Former Township of Bloomfield administrator Joseph Barry was a "Depression-era baby," born in 1931. His has been a rich, rewarding life, and he has given back to his hometown of Bloomfield many times over, serving as a township councilman for seven terms over 19 and 1/2 years.
He now stays active by doing a lot of gardening in the rear of his Elm Street home, which was built in 1824 and sits right down the road from the historic Bloomfield Church on the Green. Barry and his wife of 57 years, Patricia, have eight children: Patsy, Joseph, Theodore, Nancy, Eileen, Jane, Kathleen and Betsy. The couple also has 26 grandchildren and a recently added first great-great grandchild, Barrett James Burke.
What are you doing now?
I keep relatively busy playing golf, and I keep up my half acre. That keeps me in good shape. I’m vice president of the Bloomfield Historical Society, trustee of the United Way of Bloomfield, and a lector and member of the Finance Committee of Sacred Heart Church. I also read a lot.
Do you have the best view in Bloomfield with your view of the Bloomfield Church on the Green clock?
I think very highly of the clock. It’s “our” clock. It used to chime every 15 minutes and now it only chimes on the hour. It was a constant presence in our house with all the windows open in the summertime.
What are the most significant changes in Bloomfield through the years?
In the 1930s and early 40s, in Brookdale - where I grew up - was mostly farms, woods, swamps and golf courses. The canal and towpath ran through our section of the Brookdale section. It was out in the country, now it’s wall-to-wall houses. Elmbrook and Broadacres golf courses are gone, along with farms, woods and swamps. In the south end of town, we had a heavy industrial base which provided ample blue-collar jobs. That base which numbered about 100 firms, is gone.
Your favorite memory of Bloomfield and Bloomfield High School?
Sophomore english with Mr. A. Dixie Crosby who wrote the (Bloomfield High School) Alma Mater, a great teacher and showman. The whole year was fun.

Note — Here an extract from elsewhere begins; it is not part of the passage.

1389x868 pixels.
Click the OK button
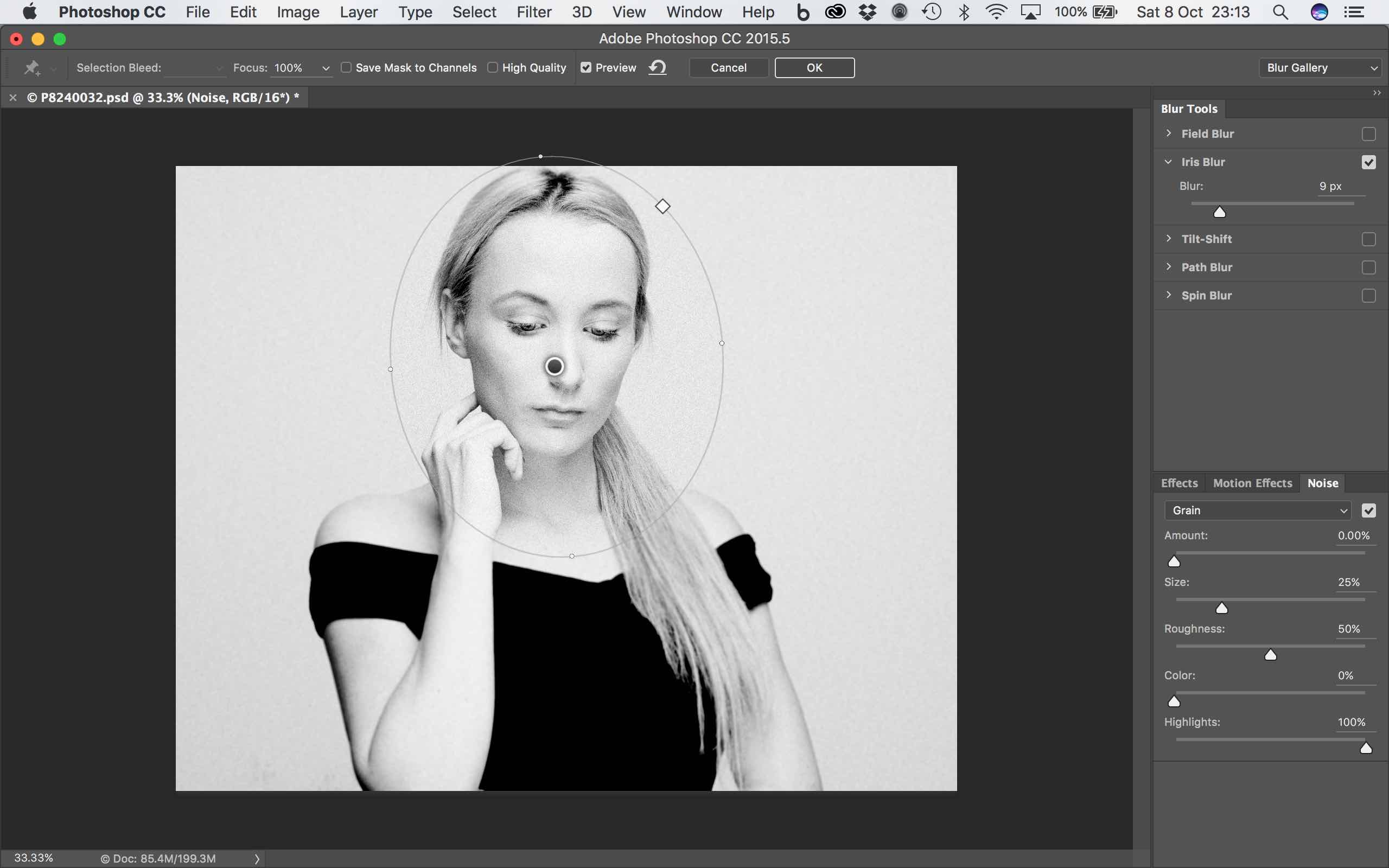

If you want a specific event, I'd say it was the night Bloomfield beat Seton Hall for the Essex County Basketball Championship at Seton Hall in 1949.
If you don't restrict it to the BHS, I'd say the 1962 political campaign (when the Democratic ticket won election to the town council) and election as councilman.
If you had to change anything or do anything differently, what would it be?
I would spend more time with my children.